§ TASK INSTRUCTIONS: Begin at the line with "You are a computer-use agent. The image size is (299, 197)." and return each line through the final one of the listing below, exactly as written.
○ ○ ○ ○ ○
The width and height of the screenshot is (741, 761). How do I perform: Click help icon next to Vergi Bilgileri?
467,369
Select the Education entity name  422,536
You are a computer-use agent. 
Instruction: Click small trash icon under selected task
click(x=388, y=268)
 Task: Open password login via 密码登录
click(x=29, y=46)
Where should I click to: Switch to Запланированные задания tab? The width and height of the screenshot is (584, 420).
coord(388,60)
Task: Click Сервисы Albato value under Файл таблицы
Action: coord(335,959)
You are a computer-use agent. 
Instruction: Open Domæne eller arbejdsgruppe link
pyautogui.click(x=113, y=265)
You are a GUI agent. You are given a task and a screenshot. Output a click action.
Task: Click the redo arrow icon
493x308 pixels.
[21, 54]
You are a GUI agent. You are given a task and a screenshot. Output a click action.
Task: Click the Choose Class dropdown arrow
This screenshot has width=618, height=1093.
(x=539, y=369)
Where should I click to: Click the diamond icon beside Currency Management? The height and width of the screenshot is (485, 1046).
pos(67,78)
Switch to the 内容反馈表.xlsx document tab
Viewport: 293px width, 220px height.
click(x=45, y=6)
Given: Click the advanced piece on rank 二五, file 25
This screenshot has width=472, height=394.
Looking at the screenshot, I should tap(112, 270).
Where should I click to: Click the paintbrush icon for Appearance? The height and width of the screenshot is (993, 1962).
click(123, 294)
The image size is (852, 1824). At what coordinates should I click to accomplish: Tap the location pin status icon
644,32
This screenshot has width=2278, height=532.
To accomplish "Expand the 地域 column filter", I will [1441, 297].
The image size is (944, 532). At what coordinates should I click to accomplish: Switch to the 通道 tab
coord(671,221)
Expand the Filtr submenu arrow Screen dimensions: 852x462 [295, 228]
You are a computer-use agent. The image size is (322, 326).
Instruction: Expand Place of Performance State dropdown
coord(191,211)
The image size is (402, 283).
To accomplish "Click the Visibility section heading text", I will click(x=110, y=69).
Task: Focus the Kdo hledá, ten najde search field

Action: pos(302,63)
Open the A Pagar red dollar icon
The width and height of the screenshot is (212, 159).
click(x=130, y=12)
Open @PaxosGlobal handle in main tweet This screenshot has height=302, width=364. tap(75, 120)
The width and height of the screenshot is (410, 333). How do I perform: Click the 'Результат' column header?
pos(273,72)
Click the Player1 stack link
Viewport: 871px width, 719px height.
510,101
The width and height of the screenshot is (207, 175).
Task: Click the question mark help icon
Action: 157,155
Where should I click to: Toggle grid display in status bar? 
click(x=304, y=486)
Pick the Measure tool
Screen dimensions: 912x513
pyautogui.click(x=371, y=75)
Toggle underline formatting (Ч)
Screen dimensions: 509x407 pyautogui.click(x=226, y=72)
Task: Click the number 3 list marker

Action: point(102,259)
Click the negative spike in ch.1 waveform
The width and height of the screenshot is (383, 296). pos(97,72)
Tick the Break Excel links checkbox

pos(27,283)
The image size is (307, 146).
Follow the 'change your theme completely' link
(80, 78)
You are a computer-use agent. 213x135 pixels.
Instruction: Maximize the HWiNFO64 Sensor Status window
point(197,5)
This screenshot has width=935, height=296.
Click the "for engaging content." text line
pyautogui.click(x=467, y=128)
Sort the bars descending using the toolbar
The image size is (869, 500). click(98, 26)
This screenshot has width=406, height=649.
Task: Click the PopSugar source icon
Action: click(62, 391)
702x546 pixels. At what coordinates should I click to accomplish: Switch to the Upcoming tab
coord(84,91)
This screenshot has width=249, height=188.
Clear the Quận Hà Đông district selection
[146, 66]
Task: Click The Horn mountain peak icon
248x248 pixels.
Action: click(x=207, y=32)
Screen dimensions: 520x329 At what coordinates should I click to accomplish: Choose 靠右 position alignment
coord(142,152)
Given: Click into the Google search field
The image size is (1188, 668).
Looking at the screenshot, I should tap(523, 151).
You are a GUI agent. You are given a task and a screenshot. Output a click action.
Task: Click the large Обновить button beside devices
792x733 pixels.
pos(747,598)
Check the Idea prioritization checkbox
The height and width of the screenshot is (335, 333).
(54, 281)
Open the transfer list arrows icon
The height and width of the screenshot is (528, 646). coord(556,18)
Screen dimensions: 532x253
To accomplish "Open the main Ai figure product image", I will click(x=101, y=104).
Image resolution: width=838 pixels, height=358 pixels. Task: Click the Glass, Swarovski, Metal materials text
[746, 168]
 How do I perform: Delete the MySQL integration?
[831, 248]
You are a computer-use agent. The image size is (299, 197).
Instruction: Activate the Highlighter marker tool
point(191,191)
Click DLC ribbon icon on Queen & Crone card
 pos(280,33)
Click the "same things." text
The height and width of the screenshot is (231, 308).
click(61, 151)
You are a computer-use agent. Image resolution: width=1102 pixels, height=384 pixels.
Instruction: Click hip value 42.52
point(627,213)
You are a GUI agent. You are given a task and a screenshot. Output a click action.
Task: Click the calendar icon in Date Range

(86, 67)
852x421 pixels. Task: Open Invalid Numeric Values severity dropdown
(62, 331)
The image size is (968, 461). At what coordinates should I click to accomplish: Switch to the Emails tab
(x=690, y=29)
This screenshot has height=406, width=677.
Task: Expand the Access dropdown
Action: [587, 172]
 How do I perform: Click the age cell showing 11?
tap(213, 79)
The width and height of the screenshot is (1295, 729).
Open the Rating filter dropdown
○ ○ ○ ○ ○
§ REPLY:
You are a computer-use agent. The image size is (299, 197).
Instruction: Activate the Highlighter marker tool
point(191,191)
Click DLC ribbon icon on Queen & Crone card
 pos(280,33)
Click the "same things." text
The height and width of the screenshot is (231, 308).
click(61, 151)
You are a computer-use agent. Image resolution: width=1102 pixels, height=384 pixels.
Instruction: Click hip value 42.52
point(627,213)
You are a GUI agent. You are given a task and a screenshot. Output a click action.
Task: Click the calendar icon in Date Range

(86, 67)
852x421 pixels. Task: Open Invalid Numeric Values severity dropdown
(62, 331)
The image size is (968, 461). At what coordinates should I click to accomplish: Switch to the Emails tab
(x=690, y=29)
This screenshot has height=406, width=677.
Task: Expand the Access dropdown
Action: [587, 172]
 How do I perform: Click the age cell showing 11?
tap(213, 79)
The width and height of the screenshot is (1295, 729).
Open the Rating filter dropdown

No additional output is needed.